Prosecutor Armando Spataro welcomes the indictments of 26 Americans and five Italians. 
 (Associated Press / The Spokesman-Review)
Tracy Wilkinson and Maria De Cristofaro Los Angeles Times

ROME – The first criminal trial involving one of the Bush administration’s most controversial tactics in fighting terrorism is set to begin June 8 after an Italian judge on Friday indicted 33 people, including two dozen CIA operatives and the man who was Italy’s top spy.

Judge Caterina Interlandi ordered the 26 Americans and seven Italians to stand trial in connection with the February 2003 abduction of a radical Egyptian cleric who was snatched in broad daylight on a Milan street and whisked to an Egyptian jail, where he has said he was tortured.

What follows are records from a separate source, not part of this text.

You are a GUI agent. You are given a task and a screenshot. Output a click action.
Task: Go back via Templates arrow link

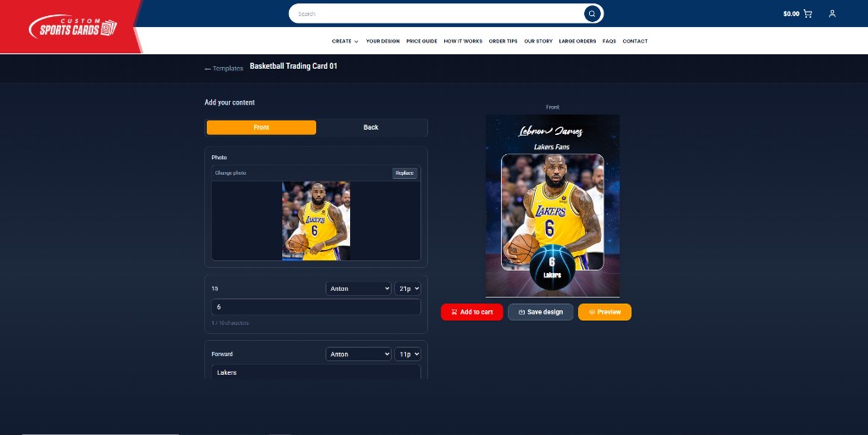click(x=224, y=69)
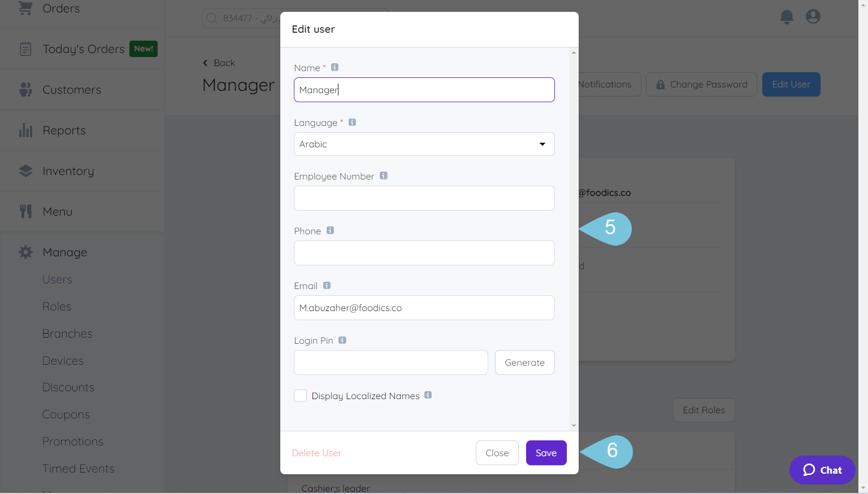The width and height of the screenshot is (868, 494).
Task: Open the Chat support widget
Action: (822, 470)
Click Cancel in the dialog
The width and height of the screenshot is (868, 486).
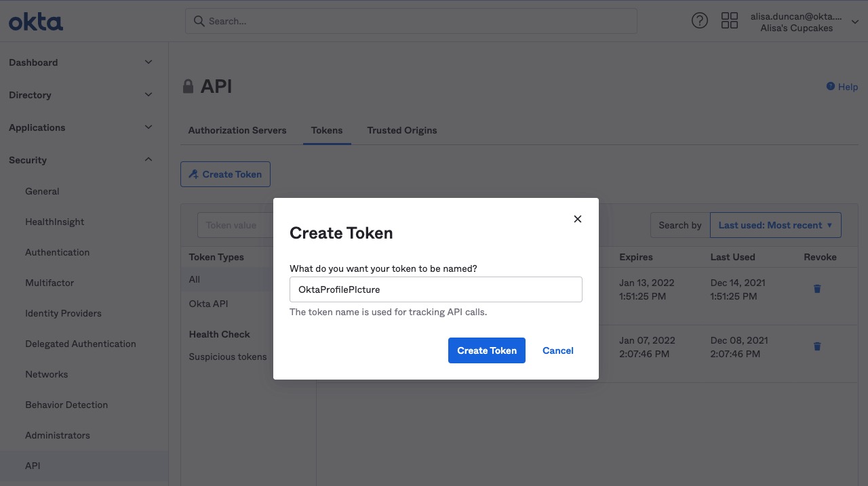pos(558,350)
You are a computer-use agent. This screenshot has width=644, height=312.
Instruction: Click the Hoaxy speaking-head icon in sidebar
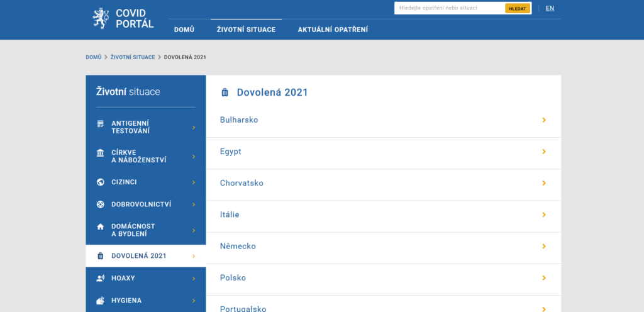[x=100, y=278]
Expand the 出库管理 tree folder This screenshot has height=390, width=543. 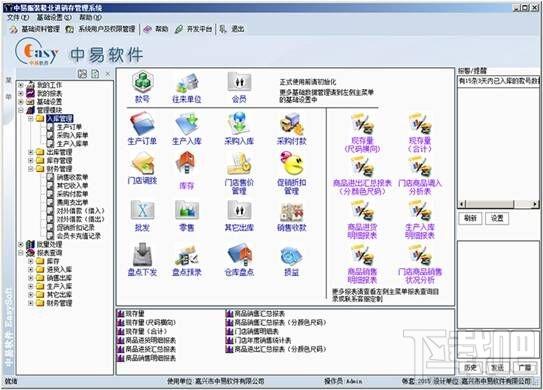pos(30,152)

“This is an important moment,” lead prosecutor Armando Spataro said in welcoming the indictments. He urged the Italian government to press ahead with petitions to extradite the defendants.

It is not clear that Italy will seek extradition of the Americans, and more than unlikely that the U.S. government would comply. In fact, it is all but guaranteed that none of the Americans will ever appear in court.

Still, the trial could go ahead because Italian law allows for the prosecution of defendants in absentia. Arrest warrants for all 26 men and women – 25 suspected CIA operatives, including two station chiefs and a U.S. Air Force colonel – have been issued and apply throughout the European Union.

The case has proved embarrassing to Washington for having exposed the highly secretive and extrajudicial practice known as “extraordinary rendition.” After years of denial, the Bush administration now acknowledges the tactic of capturing suspects and transporting them to third countries for interrogation but denies the sanctioning of torture.

The complicity of several European governments has also been exposed as prosecutors and investigators in Italy, Germany and elsewhere have attempted to build cases against American and European intelligence agents who are believed to have detained hundreds of suspects in extraordinary renditions.

The first trial promises to reveal more details about the covert operations, turning a fresh public spotlight on the Bush administration and its most loyal allies, such as the government of former Italian Prime Minister Silvio Berlusconi.

The cleric at the center of the case, Hassan Osama Nasr, known as Abu Omar, was released without charge from an Egyptian prison in February. Through an attorney, he said he was prepared to return to Italy and wanted to sue Berlusconi and the CIA, following what he described as confinement in a rat-infested cell where guards repeatedly beat him, applied electrical shocks to his body and abused his genitals.

“I have been reduced to a wreck of a human being,” Abu Omar said.

An Italian judicial source said he believed one of the CIA officers might have been present at some of the early interrogations.

Abu Omar entered Italy illegally in 1997 and was eventually granted political asylum. Though never charged with a crime, he was under investigation in Italy for allegedly organizing networks that recruited fighters for Iraq. Italian law-enforcement officials said they were about to arrest him when the CIA intervened.

For evidence, Italian prosecutors relied heavily on an extensive paper trail left by the CIA operatives as they plotted and seized Abu Omar. The agents ran up bills totaling tens of thousands of dollars at Milan’s finest hotels and restaurants and chatted openly on traceable cellular telephones. They left behind photocopies of their passports and frequent-flier cards.

Although many of the Americans were using aliases, Italian investigators were able to track phone calls and other contacts to Robert Lady, the now-retired CIA station chief in Milan, and former Rome station chief Jeff Castelli, the CIA’s top man in Italy.

After Abu Omar was detained, his captors bundled him into a van and rushed him to U.S.-run Aviano air base in northern Italy. A privately contracted jet flew him to Egypt, with a stopover in the U.S. base at Ramstein, Germany.

The only non-CIA American named in the indictment is Lt. Col. Joseph Romano, from the Aviano base.